Allowable expenses
Allowable expenses are costs a landlord can deduct from rental income when calculating taxable profit for UK income tax. Reducing taxable profit reduces the tax bill, if annual rental income is £18,000 and allowable expenses total £5,000, income tax is charged on £13,000 rather than £18,000. HMRC's guidance sets out the governing test. An expense must have been incurred "wholly and exclusively" for the purpose of renting out the property. Costs with a dual personal and business purpose are either disallowed entirely or claimable only in proportion to their rental use.
What qualifies as an allowable expense
HMRC groups qualifying costs into broad categories. The main ones are:
repairs and maintenance (restoring the property to its previous condition, not improving it)
letting and management fees
landlord insurance premiums
professional and accountancy fees relating to the rental business
travel costs incurred wholly for rental management purposes
advertising and tenant-finding costs
utility bills and council tax paid by the landlord
service charges and ground rent on leasehold properties
administration costs such as stationery and telephone use attributable to the rental business.
For furnished properties, Replacement Domestic Items Relief allows the cost of replacing furniture, white goods, carpets, and appliances on a like-for-like basis to be deducted in the year of replacement. Initial purchase costs of those items are not allowable, only replacements qualify.
Mortgage interest: the Section 24 restriction
Since April 2020, residential landlords cannot deduct mortgage interest directly from rental income. Instead, they receive a tax credit equal to 20% of finance costs paid, the basic rate of income tax. This is significantly less valuable for higher-rate taxpayers than the old system. Landlords who hold rental properties through a limited company are not affected and can still deduct finance costs in full. The mortgage capital repayment is never deductible regardless of ownership structure.
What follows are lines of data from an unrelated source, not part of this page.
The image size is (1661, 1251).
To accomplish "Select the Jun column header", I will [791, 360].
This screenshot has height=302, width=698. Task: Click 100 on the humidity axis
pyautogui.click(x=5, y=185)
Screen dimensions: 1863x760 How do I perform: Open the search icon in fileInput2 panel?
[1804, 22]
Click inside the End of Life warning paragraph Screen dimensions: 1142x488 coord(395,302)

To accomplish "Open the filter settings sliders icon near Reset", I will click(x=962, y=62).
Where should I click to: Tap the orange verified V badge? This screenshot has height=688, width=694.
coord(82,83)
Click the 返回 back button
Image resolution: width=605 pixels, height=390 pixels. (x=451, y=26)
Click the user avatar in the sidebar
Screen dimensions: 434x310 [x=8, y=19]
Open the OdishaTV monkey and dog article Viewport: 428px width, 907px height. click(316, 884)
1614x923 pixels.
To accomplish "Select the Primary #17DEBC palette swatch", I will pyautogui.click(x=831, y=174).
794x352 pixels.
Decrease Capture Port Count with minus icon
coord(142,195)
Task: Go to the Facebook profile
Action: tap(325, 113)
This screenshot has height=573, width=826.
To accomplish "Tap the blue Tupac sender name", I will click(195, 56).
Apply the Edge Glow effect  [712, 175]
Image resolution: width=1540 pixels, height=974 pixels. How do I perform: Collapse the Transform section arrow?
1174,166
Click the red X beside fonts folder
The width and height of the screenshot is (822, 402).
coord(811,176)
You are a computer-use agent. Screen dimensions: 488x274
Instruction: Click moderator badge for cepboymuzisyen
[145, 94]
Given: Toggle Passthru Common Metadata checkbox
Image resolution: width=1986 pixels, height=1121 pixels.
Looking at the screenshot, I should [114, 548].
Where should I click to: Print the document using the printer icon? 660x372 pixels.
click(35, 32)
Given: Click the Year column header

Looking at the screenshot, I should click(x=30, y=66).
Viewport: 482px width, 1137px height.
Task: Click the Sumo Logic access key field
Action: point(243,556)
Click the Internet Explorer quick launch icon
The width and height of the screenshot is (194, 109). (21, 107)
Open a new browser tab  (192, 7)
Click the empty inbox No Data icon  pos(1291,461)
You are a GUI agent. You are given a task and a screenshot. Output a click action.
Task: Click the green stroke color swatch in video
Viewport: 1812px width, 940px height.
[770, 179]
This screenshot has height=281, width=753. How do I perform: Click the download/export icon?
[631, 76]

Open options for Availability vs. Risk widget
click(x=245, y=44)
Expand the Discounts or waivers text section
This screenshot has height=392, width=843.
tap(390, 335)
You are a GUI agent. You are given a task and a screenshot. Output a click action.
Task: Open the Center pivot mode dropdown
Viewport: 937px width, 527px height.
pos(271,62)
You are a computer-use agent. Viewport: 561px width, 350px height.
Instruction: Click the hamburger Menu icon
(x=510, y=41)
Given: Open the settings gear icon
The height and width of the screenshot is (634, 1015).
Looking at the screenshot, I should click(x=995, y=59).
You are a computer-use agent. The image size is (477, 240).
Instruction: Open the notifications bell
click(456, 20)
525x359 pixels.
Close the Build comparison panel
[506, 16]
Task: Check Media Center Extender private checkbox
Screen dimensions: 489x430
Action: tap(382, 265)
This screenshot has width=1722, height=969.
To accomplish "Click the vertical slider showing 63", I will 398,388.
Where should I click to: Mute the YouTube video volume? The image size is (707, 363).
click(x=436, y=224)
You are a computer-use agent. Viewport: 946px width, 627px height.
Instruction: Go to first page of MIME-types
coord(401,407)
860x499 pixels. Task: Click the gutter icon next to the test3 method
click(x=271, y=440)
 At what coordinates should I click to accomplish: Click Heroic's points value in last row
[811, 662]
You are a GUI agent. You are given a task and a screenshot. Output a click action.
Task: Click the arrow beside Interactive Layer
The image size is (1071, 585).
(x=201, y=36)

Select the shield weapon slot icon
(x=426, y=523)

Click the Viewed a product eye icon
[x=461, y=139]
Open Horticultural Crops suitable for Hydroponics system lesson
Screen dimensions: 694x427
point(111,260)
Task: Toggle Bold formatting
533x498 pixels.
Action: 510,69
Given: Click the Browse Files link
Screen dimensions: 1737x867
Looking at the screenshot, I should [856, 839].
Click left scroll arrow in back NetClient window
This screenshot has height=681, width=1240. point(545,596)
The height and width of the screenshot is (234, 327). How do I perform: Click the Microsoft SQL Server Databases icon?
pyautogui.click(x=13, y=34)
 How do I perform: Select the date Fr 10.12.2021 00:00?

What landlords cannot claim
Capital expenditure, work that improves the property beyond its original condition, such as extensions, loft conversions, or significant specification upgrades, is not deductible from rental income. It may however reduce a future capital gains tax liability. Personal expenses, initial property purchase costs, and any fines or penalties are also excluded. The companion definition of non-allowable expenses covers this in full.
The £1,000 property allowance
Landlords with gross rental income below £1,000 in a tax year do not need to declare it. Those above £1,000 can choose to claim the flat £1,000 allowance instead of itemising actual expenses, but for most landlords with a mortgage, agent fees, or repair costs, itemising actual expenses will produce a significantly lower tax bill.
Record-keeping and Making Tax Digital
HMRC requires expense records to be kept for at least five years after the relevant self-assessment filing deadline. For landlords within scope of Making Tax Digital, from April 2026 for those with gross income over £50,000, records must be maintained digitally using HMRC-compatible software and submitted quarterly.
In our experience supporting self-managing landlords, the most common tax error is not under-claiming on large costs but failing to log small recurring ones, including safety certificate renewals, advertising spend, and travel, throughout the year. August's expenses tracking feature logs and categorises costs against each property in real time, generating the records HMRC expects and the summary data needed for a self-assessment return or MTD submission. Landlords who keep accurate records throughout the year will also find it easier to manage their landlord accounting without reconstructing figures at year end.
For the full list of qualifying expenses by category, including worked examples, void period rules, HMO-specific costs, and the correct treatment of pre-letting expenditure, see our complete guide to allowable expenses for landlords.
Frequently asked questions
Can landlords claim mortgage interest as an allowable expense?
Not as a direct deduction from rental income. Since April 2020, residential landlords receive a 20% tax credit on finance costs instead. Higher-rate taxpayers receive less relief than under the old system. Landlords who own properties through a limited company can still deduct finance costs in full.
What is the difference between a repair and an improvement for tax purposes?
A repair restores the property to its previous condition and is fully deductible. An improvement that adds to the property's value or significantly enhances it beyond its original specification is capital expenditure and cannot be deducted from rental income. The distinction matters most when refurbishing kitchens, bathrooms, and heating systems, upgrading specification takes the work into capital territory.
Can landlords claim expenses before the first tenant moves in?
Generally not. Pre-letting costs such as decorating, replacing carpets, or major repairs to make a property habitable are considered capital costs. Once the property is let and a rental business is under way, subsequent repairs and maintenance qualify as allowable expenses.